L’intervento di Marianella Sclavi
Il secondo passo, un passo importante perché crea le condizioni per cercare di non perdere nulla dei suggerimenti dello Spirito, lo abbiamo fatto parlando dell’arte dell’ascolto con l’intervento di Marianella Sclavi, da decenni esperta di processi creativi nella gestione dei conflitti. È stato l’incontro con un metodo per ascoltare in profondità le persone, e il primo passaggio è il cambiamento di prospettiva con cui si guarda una persona, una situazione. Ciò che fonda il metodo proposto è ritenere il proprio interlocutore un soggetto intelligente, con la propria dignità, e quindi un interlocutore che ha qualcosa di significativo da offrirmi. Sembrerebbe un atteggiamento scontato e semplice da attuare, nei fatti è invece una pratica difficile da vivere, non perché siamo cattivi o diffidenti, ma perché il primo passo da compiere è che dobbiamo riconoscere che il nostro punto di vista è parziale, non abbiamo una visione completa della realtà. Per uscire da questa situazione ci vuole un metodo, non basta la buona volontà, ci vogliono delle prassi, delle procedure, come capita nei cammini di conversione: c’è il momento della scelta e poi c’è la vita quotidiana da gestire in modo nuovo, con uno stile diverso, con attenzioni diverse. Meno male che in merito all’ascolto, alla gestione creativa dei conflitti c’è chi ha dedicato una vita di studio e di passione e ci consegna una prassi che ci permette di assumere una posizione di vero dialogo e ascolto profondo. (Per chi volesse approfondire, il testo che racconta il metodo è
“L’arte di ascoltare e mondi possibili. Come si esce dalle cornici di cui siamo parte”, Marianella Sclavi, ed. Pearson)
Ascoltare le situazioni
Il terzo passo è stato il tentativo di ascoltare tre situazioni, tre macro-aree che nella pastorale si attraversano, rischiando però di dare poca attenzione a chi le sta vivendo. Stiamo parlando di una pastorale dell’accoglienza, del lavoro, e dell’ecologia. Si sono messe in evidenza delle scelte di tempi, di spazi in cui anzitutto incontrare le persone, ascoltarle, confrontarsi, e solo dall’ascolto si sono poi evidenziate delle possibili azioni, nel quarto passo del percorso del modulo formativo, in cui, guarda caso, l’ascolto costante è rimasto come cifra delle scelte, e l’orizzonte si è allargato alla creazione di una comunità di soggetti in relazione.
Questo modulo formativo, vissuto finalmente in presenza, ci ha permesso di mettere a fuoco la questione dell’ascolto, anche dello Spirito, ponendola in un contesto relazionale che non può essere confinato in un momento particolare del cammino ecclesiale.
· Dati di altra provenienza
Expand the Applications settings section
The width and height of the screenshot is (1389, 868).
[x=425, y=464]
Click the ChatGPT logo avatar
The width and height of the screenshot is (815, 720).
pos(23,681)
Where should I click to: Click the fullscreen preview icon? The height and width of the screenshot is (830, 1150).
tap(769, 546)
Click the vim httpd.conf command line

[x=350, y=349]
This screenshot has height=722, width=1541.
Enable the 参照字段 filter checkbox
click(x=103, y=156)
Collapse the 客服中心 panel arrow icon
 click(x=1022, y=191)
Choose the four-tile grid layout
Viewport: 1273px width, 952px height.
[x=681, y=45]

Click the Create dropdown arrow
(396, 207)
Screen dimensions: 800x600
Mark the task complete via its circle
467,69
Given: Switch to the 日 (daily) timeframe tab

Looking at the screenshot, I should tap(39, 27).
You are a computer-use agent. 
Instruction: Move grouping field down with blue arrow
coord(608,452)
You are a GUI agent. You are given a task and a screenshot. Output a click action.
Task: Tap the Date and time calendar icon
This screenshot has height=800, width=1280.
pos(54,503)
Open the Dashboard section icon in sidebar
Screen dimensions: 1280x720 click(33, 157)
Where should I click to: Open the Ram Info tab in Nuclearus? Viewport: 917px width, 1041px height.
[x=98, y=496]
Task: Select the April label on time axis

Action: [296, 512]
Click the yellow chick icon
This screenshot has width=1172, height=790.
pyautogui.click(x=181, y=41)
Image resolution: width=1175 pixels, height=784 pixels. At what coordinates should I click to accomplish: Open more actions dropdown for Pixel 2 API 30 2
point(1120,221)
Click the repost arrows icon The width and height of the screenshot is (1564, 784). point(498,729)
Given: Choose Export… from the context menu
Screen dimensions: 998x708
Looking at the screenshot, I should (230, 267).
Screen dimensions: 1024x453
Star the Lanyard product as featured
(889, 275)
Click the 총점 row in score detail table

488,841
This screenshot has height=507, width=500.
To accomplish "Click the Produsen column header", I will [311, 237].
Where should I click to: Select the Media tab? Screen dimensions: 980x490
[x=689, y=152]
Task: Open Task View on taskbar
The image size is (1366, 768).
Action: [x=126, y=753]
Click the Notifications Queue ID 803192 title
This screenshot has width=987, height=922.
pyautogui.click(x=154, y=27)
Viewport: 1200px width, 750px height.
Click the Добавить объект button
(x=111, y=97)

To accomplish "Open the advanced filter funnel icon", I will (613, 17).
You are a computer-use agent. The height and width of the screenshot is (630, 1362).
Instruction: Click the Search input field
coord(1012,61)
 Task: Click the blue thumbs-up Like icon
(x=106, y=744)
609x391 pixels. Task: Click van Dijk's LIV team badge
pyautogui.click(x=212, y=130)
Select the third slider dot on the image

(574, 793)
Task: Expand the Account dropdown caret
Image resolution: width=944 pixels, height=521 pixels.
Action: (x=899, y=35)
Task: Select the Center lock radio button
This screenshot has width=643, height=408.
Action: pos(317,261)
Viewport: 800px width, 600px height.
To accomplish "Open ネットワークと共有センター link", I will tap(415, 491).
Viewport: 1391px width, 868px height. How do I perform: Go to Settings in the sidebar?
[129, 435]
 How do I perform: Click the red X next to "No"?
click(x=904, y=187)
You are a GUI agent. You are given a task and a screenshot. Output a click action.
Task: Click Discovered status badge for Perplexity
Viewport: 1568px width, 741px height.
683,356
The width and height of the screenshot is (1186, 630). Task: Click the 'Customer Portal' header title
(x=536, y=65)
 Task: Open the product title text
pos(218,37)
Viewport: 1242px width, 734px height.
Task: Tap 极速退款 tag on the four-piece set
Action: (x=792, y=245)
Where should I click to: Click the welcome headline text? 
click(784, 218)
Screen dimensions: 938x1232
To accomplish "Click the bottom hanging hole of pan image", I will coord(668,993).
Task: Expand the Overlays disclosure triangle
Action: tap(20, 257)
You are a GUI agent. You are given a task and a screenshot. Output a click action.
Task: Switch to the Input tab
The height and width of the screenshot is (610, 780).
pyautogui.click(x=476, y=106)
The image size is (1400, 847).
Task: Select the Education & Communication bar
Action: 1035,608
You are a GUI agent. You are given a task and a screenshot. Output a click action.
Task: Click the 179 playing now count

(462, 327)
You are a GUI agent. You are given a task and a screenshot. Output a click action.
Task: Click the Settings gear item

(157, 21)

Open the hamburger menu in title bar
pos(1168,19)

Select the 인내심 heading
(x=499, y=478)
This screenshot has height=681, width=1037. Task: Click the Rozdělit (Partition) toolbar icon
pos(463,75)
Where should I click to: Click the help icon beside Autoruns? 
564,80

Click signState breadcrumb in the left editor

L’ascolto è uno stile costante, è una possibile negoziazione che diventa una scelta relazionale imprescindibile, è ciò che non rende l’altro semplicemente una categoria, un problema da risolvere, una questione da gestire. L’ascolto è anzitutto riconoscere all’altro la propria unicità, sempre. Nel cammino sinodale, che si è voluto riprodurre nel modulo formativo, l’ascolto non è un momento del percorso, è lo stile che fa nascere relazioni che permetteranno di giungere a scelte che hanno alla base un riconoscimento della dignità e dell’unicità di ciascuno, all’interno di comunità accoglienti e capaci di rimettersi in discussione.